The joint PJM-Market Monitor proposal would require generators seeking exemption from the “must-offer” requirement to file notice by Sept. 1 for the annual base residual auction (BRA) and 120 days before incremental auctions. The exemptions apply to generators that will be unable to provide capacity because they plan to retire.
The Capacity Senior Task Force approved the change by a narrow 65-63 vote. To ease the transition, PJM subsequently amended the proposal allow a Nov. 1 deadline for next year’s 2017/18 BRA. The Sept. 1 deadline would take effect with the 2018/19 BRA.
The Markets and Reliability Committee will consider the change at its next meeting.
PJM Vice President of Market Operations Stu Bresler told the MRC Thursday that the current rules, which require 120 days’ notice before the opening of the auction, don’t give PJM enough time to analyze the impact of plant retirements on system operations.
Staffing Concerns
John Horstmann, director of RTO affairs for Dayton Power & Light, said the proposed change could cause staffing problems at generators that will be forced to announce retirements earlier. “It’s hard to keep people working” when they know they are on borrowed time, Horstmann said.
Horstmann said the change also doesn’t differentiate between retirements of large plants with a major impact on the system and those of small plants in large zones, where there would be minimal impact.
John Citrolo, markets director for PSEG Energy Resources and Trade, LLC, said the proposal is discriminatory to “existing megawatts” because new resources and demand response can wait until seeing PJM’s planning parameters — for example, identification of Locational Deliverability Areas — to decide whether to enter the auction.
A Big Deal
Neal Fitch, of NRG Energy, called the change an overreaction, saying PJM has enough resources to respond to late deactivations without harm to reliability. “We’ve seen the shrugging shoulders that [suggests] `it’s not a big deal.’ It is a big deal,” Fitch said.
Reem Fahey, vice president of market policy for Edison Mission Marketing and Trading, said PJM’s proposal will burden generators without addressing the RTO’s concerns. “It creates a financial obligation on the generation owner,” she said. “You’re not allowing new entry to come into the market and replace it.”
Andy Ott, PJM senior vice president for markets, said the rules will create incentives for generation owners doing plant retirement analyses “to make the decision a few months earlier.”
The Markets and Reliability Committee Thursday approved two changes to the modeling of Financial Transmission Rights — an effort PJM hopes will reduce the risk of FTR funding shortfalls.
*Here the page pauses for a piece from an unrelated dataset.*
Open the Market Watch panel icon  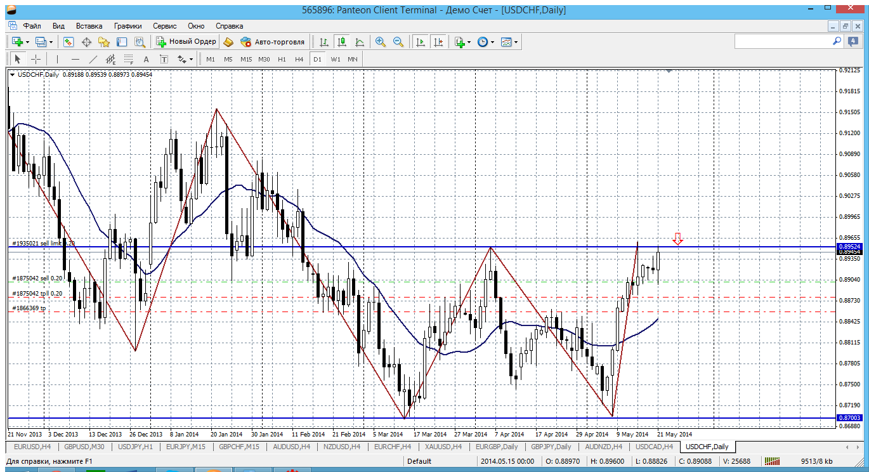[69, 42]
The changes make FTR modeling more consistent with that used in the energy markets and reduce or remove infeasibilities in the FTR model, allowing increased counterflow FTRs to clear.
The Financial Transmission Rights Task Force chose the two changes from more than 20 options.
Under the first change, PJM “may model normal facility capability limits, if possible, for all Stage 1A over allocated facilities in FTR Auctions.”
The second change will allow PJM to “model normal facility capability limits, if possible, on facilities which are infeasible as a result of modeled transmission outages in monthly FTR Auctions.”
PJM’s Tim Horger said the RTO hadn’t quantified the impact of the changes, although an analysis for one constraint found more than a $15 million improvement in FTR adequacy.
Wind farms that fail to follow PJM’s electronic dispatch signals will no longer receive lost opportunity cost payments under a tariff amendment outlined to the Markets and Reliability Committee Thursday.
The MRC approved a problem statement that — in a departure from normal practice — was accompanied by the proposed tariff change. The tariff change will be brought to a vote at the next MRC meeting.
PJM proposed adding language to Section 3.2.3 of Tariff Schedule 1 to deny lost opportunity credits to pool-scheduled or self-scheduled wind generators that fail to follow PJM dispatchers’ electronic instructions to reduce output.
“We have (wind) operators not following the economic basepoints,” PJM’s Dave Souder told members. “They’re waiting for PJM to call them.”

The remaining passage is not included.